* start Extracted entries *
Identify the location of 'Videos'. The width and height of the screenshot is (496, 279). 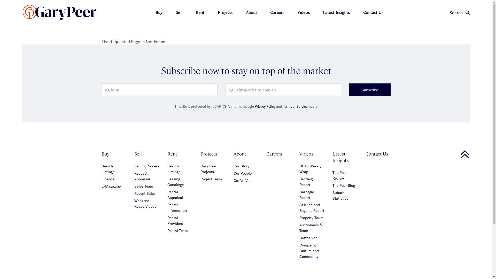
(304, 12).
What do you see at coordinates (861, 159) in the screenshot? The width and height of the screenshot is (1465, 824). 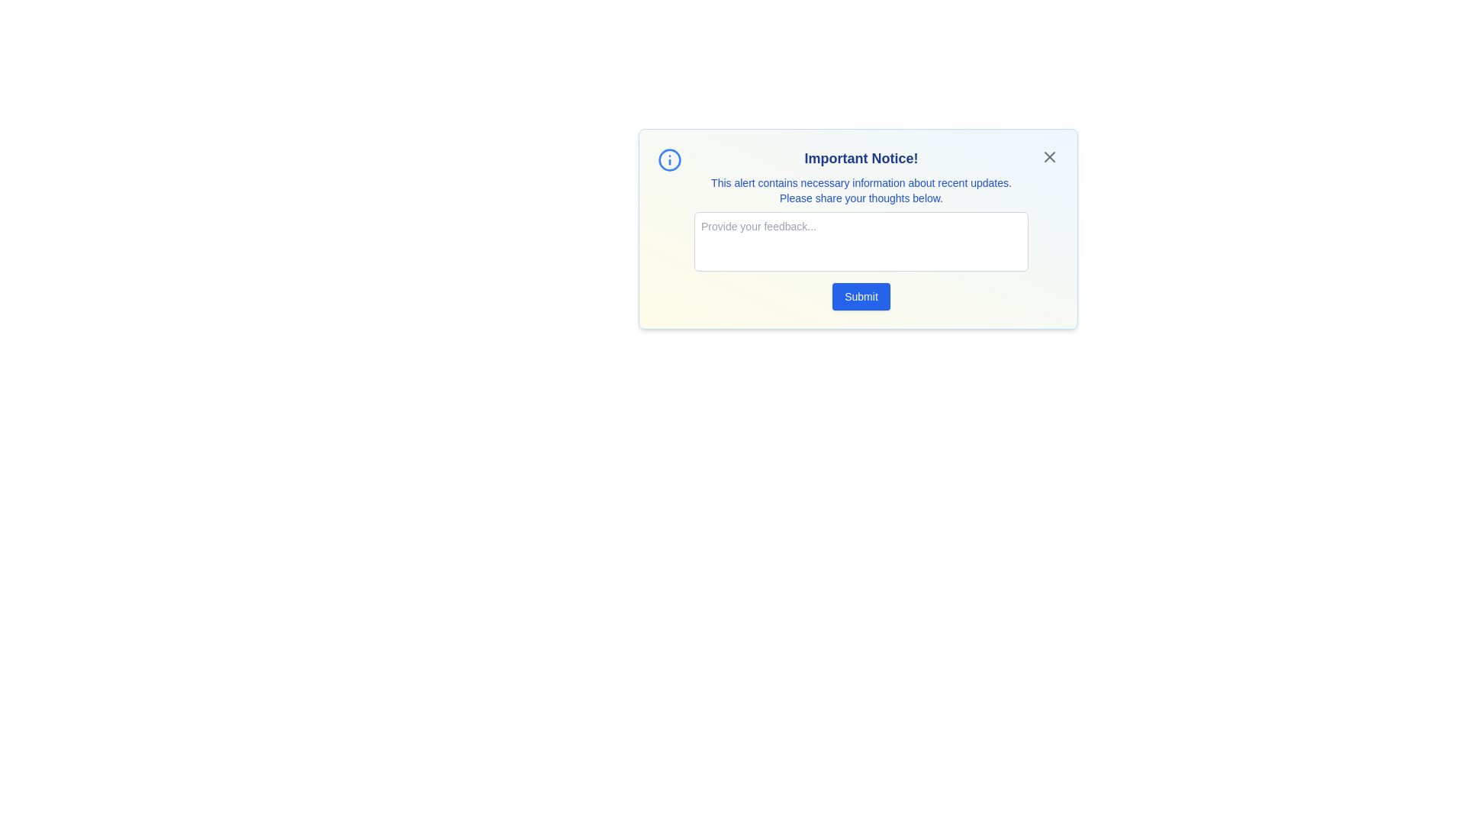 I see `the 'Important Notice!' text element which is prominently styled in bold blue font at the top-center of the dialog box` at bounding box center [861, 159].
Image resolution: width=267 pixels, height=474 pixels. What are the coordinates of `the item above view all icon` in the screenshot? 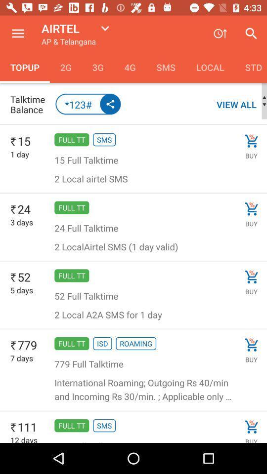 It's located at (251, 67).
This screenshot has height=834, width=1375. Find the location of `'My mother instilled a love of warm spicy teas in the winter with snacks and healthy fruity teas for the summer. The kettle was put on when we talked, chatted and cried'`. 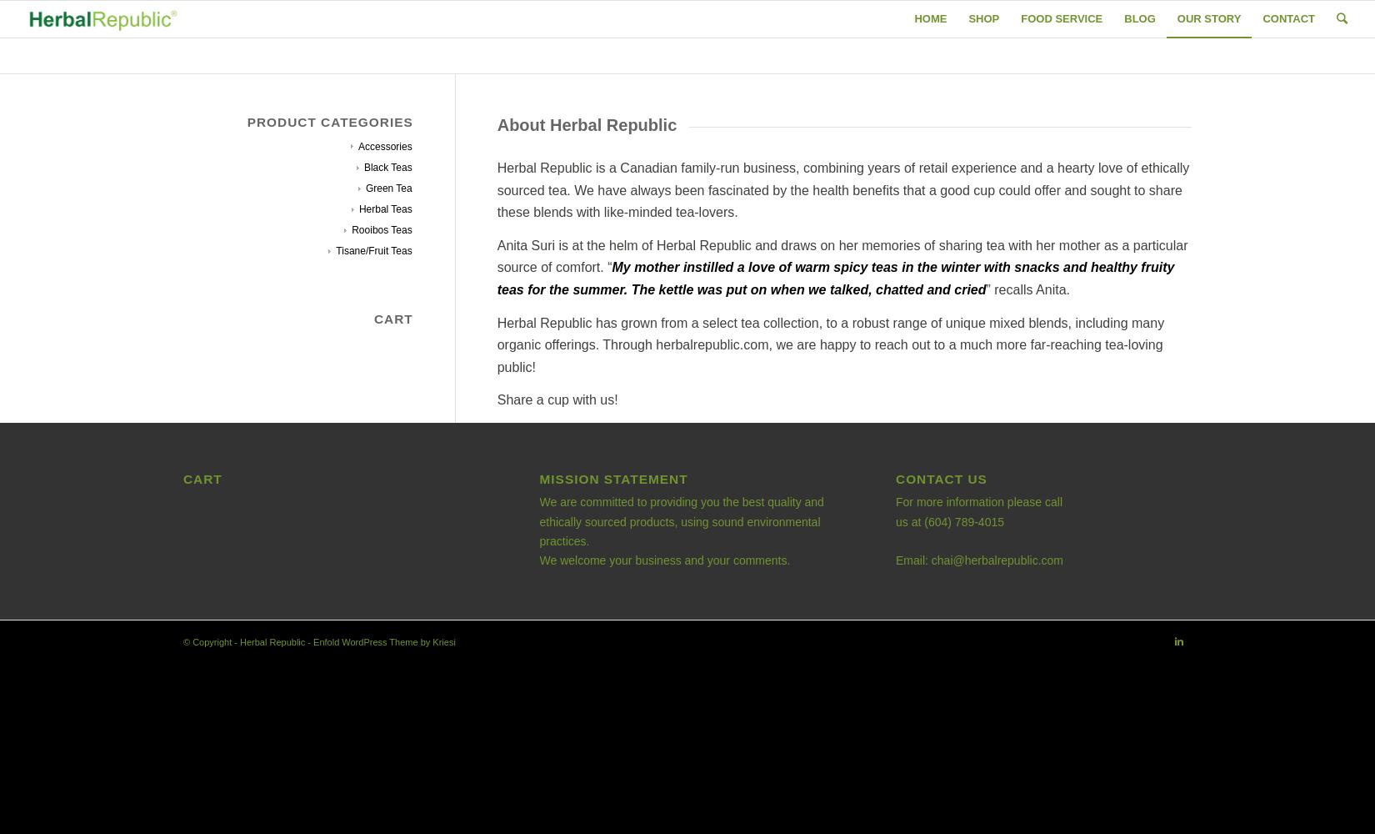

'My mother instilled a love of warm spicy teas in the winter with snacks and healthy fruity teas for the summer. The kettle was put on when we talked, chatted and cried' is located at coordinates (495, 277).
* end Extracted entries *
Copy out the rows from the line containing "This screenshot has" through the end of the rows, including both the first and last lines. Leave the pictures out of your copy.

This screenshot has height=834, width=1375. Find the location of `'My mother instilled a love of warm spicy teas in the winter with snacks and healthy fruity teas for the summer. The kettle was put on when we talked, chatted and cried'`. 

'My mother instilled a love of warm spicy teas in the winter with snacks and healthy fruity teas for the summer. The kettle was put on when we talked, chatted and cried' is located at coordinates (495, 277).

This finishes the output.